It’s evidence that leaves “no wiggle room,” said SPD Sgt. Bill Lott, lead investigator for the Labor Day murders.
“You know you’ve got a good instrument of evidence when you have something like that,” he said. “It doesn’t discriminate and there’s no bias. The science is the science. That’s why, to me, I love the science issue. It is what it is.”
During the Labor Day murders investigation, Lott worked with both Scales in Brandon and Reston, Virginia-based Parabon NanoLabs — both private labs which analyze DNA evidence collected from crime scenes to provide law enforcement with leads in violent crimes like murder and sexual assault. Lott did not indicate how each lab helped in the case or making the arrest, citing the ongoing investigation.
Finding matches
Scales receives evidence from law enforcement around the state — sometimes cold cases and sometimes not.
“We’re typically tasked with looking for potential sources of DNA on items of crime scene evidence, whether it be just through contact — you know, DNA is shed through our skin cells so just by having contact or handling an item, there’s potential for leaving skin cells behind — or through body fluids — blood, semen, saliva,” Rodgers said.
With luck, she said, they can create a single-source profile, meaning a complete DNA profile of one individual that can be compared to a suspect or victim in a crime.
“If an exact match for that is found, then we’re talking about frequencies of less than 1-in-999 trillion of finding that profile again in the general world population, with the exception of identical twins,” Rodgers said. “In those situations when we’re dealing with an exact match, single-source profile, that frequency is so low that most of the time, that person’s profile is considered to be unique to them and so a match like that would be considered conclusive.”
Investigators can also compare those profiles to the Federal Bureau of Investigation’s Combined DNA Index System (CODIS), a national database of DNA profiles from people who have been arrested or convicted of crimes.
Other sources for DNA matching
The catch with that is that if a perpetrator hasn’t been arrested for anything, then his or her match won’t be in the database — which is where Parabon comes in,” said Ellen Greytak, director of bioinformatics and the Snapshot division at Parabon.
“Traditional forensic DNA analysis is just for matching DNA from a crime scene to an individual, so either a suspect you’ve already identified or to a database,” Greytak said. “And it’s great for that, but if you don’t get a hit in either of those places, it can’t really tell you anything else. What we’re trying to do is generate new information, new leads out of that DNA.”

▸ Stored data entries
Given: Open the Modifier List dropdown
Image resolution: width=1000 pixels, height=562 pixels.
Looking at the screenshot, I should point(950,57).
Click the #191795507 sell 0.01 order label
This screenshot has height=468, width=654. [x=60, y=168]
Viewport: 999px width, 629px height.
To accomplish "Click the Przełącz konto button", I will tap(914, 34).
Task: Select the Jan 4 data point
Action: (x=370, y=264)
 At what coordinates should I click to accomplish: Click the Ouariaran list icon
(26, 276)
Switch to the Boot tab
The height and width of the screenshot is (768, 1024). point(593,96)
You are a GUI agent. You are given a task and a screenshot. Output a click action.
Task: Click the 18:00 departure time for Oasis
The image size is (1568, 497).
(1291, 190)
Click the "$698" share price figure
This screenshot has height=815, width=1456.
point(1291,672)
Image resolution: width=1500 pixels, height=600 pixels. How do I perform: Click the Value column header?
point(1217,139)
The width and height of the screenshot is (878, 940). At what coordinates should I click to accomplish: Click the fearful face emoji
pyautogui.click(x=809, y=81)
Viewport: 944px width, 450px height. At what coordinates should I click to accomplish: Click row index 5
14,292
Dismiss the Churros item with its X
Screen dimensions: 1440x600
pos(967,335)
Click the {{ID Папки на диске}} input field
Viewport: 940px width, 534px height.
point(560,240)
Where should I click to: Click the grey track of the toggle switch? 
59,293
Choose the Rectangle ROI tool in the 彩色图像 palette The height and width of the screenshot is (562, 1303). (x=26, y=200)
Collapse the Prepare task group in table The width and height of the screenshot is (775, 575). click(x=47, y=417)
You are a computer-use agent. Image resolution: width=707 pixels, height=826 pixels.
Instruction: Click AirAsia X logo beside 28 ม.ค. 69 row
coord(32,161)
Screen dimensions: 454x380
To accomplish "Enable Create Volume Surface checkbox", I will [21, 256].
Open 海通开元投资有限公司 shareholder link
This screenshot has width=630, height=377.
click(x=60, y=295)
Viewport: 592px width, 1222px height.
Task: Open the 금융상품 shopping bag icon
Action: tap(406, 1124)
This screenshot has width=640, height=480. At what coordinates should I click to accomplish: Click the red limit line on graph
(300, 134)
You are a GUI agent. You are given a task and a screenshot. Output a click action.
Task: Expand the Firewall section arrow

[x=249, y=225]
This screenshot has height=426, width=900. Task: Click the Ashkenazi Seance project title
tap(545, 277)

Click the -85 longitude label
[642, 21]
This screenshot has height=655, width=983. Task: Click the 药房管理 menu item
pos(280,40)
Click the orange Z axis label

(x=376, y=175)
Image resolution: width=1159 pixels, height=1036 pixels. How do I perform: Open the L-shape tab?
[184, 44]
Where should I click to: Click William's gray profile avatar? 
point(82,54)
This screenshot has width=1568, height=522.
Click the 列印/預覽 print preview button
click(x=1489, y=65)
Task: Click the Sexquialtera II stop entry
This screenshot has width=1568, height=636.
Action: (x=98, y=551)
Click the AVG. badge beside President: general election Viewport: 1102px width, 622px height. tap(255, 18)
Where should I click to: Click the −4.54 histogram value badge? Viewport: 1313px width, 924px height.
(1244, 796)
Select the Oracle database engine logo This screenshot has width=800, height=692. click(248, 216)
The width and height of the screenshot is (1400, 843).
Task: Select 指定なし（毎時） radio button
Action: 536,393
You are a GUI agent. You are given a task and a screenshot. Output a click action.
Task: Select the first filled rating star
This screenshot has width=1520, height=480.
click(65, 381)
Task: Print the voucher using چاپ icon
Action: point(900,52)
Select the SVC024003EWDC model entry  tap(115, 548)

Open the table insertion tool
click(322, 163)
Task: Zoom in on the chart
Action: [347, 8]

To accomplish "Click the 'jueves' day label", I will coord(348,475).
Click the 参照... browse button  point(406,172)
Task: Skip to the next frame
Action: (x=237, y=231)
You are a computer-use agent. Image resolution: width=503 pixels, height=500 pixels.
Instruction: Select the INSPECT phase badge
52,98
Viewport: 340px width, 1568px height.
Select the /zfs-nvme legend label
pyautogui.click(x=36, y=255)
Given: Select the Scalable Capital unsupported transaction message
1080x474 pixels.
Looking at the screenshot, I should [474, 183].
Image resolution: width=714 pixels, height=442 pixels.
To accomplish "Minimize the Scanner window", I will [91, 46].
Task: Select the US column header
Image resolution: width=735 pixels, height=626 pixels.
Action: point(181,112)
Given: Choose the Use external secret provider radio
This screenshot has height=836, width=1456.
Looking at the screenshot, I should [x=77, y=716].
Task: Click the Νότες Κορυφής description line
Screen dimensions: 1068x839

▸ Task list
(A) Can you sum up the article on DNA evidence in two sentences?
(B) Answer these questions on the article on DNA evidence:
(i) Where is Parabon NanoLabs based?
(ii) Which body fluids does Rodgers list as sources of DNA?
(iii) What exception does Rodgers give to the rarity of an exact single-source profile match?
(C) Could you proceed with the article on DNA evidence from the point where it stops?

▸ Task responses
(A) Sgt. Bill Lott, lead investigator for the Labor Day murders, said DNA evidence leaves "no wiggle room," and he worked with two private labs: Scales in Brandon and Parabon NanoLabs in Reston, Virginia. Scales looks for DNA on crime scene evidence and can build single-source profiles whose exact matches are considered conclusive, while Parabon tries to generate new leads when DNA gets no hit against a suspect or the FBI's CODIS database.

(B)
(i) Reston, Virginia
(ii) Blood, semen and saliva
(iii) Identical twins

(C)
Using evidence from crime scenes, Parabon scientists can utilize DNA phenotyping.
“We predict an individual’s physical traits — their eye color, their hair color, their ancestry, their face shape … from the DNA and that can help the investigators figure out who they should and shouldn’t be looking for,” she said. “We’re not producing a photograph of the individual, but we’re producing a description of them.”
They also utilize Genetic Genealogy, which means they run the DNA against public database GEDmatch, a database similar to Ancestry.com, in which people have willingly submitted their DNA knowing law enforcement can use it to identify remains or narrow down suspect lists in violent crimes.
It’s a new branch of science that Parabon only began offering law enforcement this year, Greytak said. So far, there are no laws regulating it, though Parabon only runs DNA profiles against public databases where they know the individuals who submitted DNA have already agreed law enforcement can use it to compare in investigations.
Parabon also specializes in cold cases, Greytak said. It’s rare for them to have a case from the last 10 years. The oldest case they have right now is 51 years old.
Both Greytak and Rodgers emphasized that the age of the DNA matters less than the size of the DNA sample and how it was stored.
“If the DNA is there to begin with and it’s of a decent-enough quality, meaning it has not been degraded, well then there’s no reason to not get it as long as that sample’s in good enough condition as long as it’s not going to damage or degrade,” Rodgers said.